Conflict procedures can be used to study the receptor mechanisms underlying the anxiolytic effects of benzodiazepines and other GABA(A) receptor modulators. In the present study, we first determined the efficacy and binding affinity of the benzodiazepine diazepam and recently synthesized GABA(A) receptor modulators JY-XHe-053, XHe-II-053, HZ-166, SH-053-2'F-S-CH₃ and SH-053-2'F-R-CH₃ at GABA(A) receptors containing α1, α2, α3 and α5 subunits. Results from these studies suggest that each compound displayed lower efficacy at GABA(A) receptors containing α1 subunits and varying degrees of efficacy and affinity at GABA(A) receptors containing α2, α3 and α5 subunits. Next, we assessed their anxiolytic effects using a rhesus monkey conflict procedure in which behavior was maintained under a fixed-ratio schedule of food delivery in the absence (non-suppressed responding) and presence (suppressed responding) of response-contingent electric shock. Relatively non-selective compounds, such as diazepam and JY-XHe-053 produced characteristic increases in rates of suppressed responding at low to intermediate doses and decreased the average rates of non-suppressed responding at higher doses. XHe-II-053 and HZ-166 also produced increases in suppressed responding at low to intermediate doses, but were ineffective at decreasing rates of non-suppressed responding, consistent with their relatively low efficacy at GABA(A) receptors containing α1 and α5 subunits. In contrast, SH-053-2'F-S-CH₃ and SH-053-2'F-R-CH₃ produced only partial increases in suppressed responding and were ineffective on non-suppressed responding, consistent with their profiles as partial agonists at GABA(A) receptors containing α2, α3 and α5 subunits.
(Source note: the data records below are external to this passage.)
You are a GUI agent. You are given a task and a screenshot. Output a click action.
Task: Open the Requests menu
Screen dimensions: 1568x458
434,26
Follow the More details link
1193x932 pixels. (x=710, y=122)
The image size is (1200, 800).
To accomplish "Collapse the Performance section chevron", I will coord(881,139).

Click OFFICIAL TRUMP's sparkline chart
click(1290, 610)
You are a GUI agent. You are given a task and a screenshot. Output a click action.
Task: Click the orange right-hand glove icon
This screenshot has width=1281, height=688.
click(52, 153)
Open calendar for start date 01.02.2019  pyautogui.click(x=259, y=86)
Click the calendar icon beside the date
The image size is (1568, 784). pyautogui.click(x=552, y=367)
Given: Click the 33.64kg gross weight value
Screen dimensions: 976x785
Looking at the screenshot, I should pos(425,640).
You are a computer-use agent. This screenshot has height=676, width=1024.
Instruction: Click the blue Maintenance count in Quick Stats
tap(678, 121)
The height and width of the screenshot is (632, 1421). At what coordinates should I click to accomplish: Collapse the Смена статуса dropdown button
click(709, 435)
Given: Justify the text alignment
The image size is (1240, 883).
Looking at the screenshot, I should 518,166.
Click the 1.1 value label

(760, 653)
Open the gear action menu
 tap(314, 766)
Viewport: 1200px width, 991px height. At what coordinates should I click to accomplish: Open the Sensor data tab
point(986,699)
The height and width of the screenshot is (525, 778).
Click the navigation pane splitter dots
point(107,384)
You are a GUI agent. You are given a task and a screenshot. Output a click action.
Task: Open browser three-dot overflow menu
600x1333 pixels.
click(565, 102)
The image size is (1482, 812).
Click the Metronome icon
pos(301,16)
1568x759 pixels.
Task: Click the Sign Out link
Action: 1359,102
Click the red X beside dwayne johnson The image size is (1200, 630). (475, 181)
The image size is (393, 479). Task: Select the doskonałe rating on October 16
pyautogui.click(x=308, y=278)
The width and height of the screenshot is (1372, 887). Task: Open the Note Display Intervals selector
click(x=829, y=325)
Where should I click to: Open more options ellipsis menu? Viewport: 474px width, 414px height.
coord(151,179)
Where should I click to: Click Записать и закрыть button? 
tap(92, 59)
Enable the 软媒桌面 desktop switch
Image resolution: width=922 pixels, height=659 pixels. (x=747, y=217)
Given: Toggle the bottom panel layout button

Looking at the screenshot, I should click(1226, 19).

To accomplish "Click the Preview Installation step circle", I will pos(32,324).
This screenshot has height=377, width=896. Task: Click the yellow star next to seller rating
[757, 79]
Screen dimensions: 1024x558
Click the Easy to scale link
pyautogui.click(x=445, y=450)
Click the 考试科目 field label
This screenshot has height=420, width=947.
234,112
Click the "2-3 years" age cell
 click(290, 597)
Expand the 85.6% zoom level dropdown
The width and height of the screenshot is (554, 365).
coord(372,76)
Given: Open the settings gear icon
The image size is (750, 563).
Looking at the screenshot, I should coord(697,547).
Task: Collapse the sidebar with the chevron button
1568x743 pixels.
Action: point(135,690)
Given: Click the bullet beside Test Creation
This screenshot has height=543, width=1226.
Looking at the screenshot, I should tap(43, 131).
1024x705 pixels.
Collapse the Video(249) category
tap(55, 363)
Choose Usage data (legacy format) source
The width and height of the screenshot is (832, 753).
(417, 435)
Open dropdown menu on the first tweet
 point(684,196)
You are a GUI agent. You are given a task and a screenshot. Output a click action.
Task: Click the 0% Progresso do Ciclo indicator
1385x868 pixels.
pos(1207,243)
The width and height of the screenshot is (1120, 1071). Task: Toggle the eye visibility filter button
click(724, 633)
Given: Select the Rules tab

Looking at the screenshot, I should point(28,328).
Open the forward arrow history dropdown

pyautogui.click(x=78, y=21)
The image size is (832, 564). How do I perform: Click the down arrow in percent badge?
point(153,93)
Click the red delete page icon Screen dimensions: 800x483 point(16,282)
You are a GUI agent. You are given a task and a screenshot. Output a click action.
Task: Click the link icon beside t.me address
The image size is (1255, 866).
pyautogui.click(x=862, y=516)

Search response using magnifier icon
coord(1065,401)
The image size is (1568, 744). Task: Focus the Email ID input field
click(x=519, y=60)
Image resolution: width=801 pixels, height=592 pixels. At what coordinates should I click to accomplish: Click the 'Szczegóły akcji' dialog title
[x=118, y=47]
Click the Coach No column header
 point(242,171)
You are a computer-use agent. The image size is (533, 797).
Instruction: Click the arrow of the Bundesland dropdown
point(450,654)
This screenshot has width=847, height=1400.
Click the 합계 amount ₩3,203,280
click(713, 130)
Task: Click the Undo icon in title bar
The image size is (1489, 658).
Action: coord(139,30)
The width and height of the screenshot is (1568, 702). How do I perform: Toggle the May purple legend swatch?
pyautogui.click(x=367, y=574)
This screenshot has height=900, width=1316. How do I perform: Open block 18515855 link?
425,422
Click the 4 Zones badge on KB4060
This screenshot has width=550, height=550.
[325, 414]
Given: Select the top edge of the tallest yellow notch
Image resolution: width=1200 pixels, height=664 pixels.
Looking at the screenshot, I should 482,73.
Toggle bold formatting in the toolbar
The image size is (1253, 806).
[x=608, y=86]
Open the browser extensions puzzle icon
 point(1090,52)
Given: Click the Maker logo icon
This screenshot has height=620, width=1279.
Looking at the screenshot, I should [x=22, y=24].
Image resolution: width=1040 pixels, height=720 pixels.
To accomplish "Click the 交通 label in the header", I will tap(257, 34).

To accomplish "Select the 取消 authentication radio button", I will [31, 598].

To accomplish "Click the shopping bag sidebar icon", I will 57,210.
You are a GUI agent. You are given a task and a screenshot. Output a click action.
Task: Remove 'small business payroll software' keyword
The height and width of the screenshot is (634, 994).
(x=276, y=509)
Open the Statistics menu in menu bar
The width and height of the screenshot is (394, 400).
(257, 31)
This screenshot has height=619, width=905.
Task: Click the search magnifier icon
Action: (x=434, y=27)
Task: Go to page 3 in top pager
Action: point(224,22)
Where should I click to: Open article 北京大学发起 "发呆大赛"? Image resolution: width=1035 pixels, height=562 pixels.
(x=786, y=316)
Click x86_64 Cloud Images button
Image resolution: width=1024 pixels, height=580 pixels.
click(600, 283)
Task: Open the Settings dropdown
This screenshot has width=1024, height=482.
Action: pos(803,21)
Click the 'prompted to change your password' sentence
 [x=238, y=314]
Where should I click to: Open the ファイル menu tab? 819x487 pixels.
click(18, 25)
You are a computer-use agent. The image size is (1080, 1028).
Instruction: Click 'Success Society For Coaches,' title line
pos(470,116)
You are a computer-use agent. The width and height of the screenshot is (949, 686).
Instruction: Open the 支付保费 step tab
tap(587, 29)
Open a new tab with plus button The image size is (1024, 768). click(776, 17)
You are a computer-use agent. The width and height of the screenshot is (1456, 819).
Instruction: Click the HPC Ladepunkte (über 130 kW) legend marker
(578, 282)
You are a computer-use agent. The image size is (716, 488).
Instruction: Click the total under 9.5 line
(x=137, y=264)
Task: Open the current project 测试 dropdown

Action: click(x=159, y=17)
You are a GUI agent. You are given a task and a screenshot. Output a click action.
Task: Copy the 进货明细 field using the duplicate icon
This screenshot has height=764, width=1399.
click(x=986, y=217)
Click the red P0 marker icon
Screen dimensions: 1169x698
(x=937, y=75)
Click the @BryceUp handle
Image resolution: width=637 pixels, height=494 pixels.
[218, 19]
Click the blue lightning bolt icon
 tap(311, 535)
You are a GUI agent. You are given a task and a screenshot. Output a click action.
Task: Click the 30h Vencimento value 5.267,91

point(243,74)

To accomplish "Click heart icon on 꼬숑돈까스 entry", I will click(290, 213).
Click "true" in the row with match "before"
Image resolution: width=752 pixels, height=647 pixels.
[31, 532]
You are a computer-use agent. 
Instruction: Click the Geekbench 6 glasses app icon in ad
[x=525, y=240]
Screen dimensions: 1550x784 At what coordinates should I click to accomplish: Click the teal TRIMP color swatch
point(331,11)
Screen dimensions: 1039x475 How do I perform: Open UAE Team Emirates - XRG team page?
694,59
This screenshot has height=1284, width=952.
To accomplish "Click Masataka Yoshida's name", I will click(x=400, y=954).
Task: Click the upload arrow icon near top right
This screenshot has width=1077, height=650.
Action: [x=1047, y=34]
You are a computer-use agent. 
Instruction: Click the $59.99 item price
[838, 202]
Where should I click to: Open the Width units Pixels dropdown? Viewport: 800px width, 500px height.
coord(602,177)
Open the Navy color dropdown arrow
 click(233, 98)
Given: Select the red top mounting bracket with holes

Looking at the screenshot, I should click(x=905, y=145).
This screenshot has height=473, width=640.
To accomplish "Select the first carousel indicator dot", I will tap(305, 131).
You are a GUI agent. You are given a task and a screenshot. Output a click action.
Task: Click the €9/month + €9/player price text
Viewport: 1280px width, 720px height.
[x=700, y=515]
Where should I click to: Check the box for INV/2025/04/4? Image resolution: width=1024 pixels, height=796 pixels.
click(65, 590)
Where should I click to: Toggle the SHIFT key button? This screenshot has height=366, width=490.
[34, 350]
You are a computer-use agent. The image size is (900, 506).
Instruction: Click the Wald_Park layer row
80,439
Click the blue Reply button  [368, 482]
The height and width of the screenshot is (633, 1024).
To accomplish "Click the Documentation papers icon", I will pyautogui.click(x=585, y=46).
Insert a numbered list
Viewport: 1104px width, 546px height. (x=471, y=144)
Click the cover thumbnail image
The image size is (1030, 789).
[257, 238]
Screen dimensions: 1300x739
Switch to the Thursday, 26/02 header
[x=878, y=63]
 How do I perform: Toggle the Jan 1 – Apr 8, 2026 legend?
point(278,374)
These behavioral effects suggest that the anxiolytic and rate-reducing effects of GABA(A) receptor positive modulators are dependent on their relative efficacy and affinity at different GABA(A) receptor subtypes.

Fig. 1

Chemical structures of diazepam, JY-XHe-053, XHe-II-053, HZ-166, SH-053-2’F-S-CH₃ and SH-053-2’F-R-CH₃.

Fig. 2

Anti-conflict effects of diazepam, JY-XHe-053, XHe-II-053 and HZ-166 in rhesus monkeys trained under a multiple schedule of food presentation (non-suppressed responding) and food + shock presentation (suppressed responding). Abscissae, cumulative intravenous dose of drug in mg/kg. Ordinates, response rate as responses per second. Each data point represents the mean (± S.E.M.) from four monkeys. Points above “V” represent data after vehicle administration. Asterisks represent significant differences relative to vehicle for suppressed responding and daggers represent significant differences relative to vehicle for non-suppressed responding (Bonferroni t-tests, p<0.05).

Fig. 3

Anti-conflict effects of SH-053-2’F-S-CH₃ and SH-053-2’F-R-CH₃ in rhesus monkeys trained under a multiple schedule of food presentation (non-suppressed responding) and food + shock presentation (suppressed responding). Abscissae, cumulative intravenous dose of drug in mg/kg. Ordinates, response rate as responses per second. Top panels, each data point represents the mean (± S.E.M.) from four monkeys. Points above “V” represent data after vehicle administration. Bottom panels, data points represent the rate of suppressed responding in individual monkeys. Dashed lines represent rates of non-suppressed responding after vehicle administration.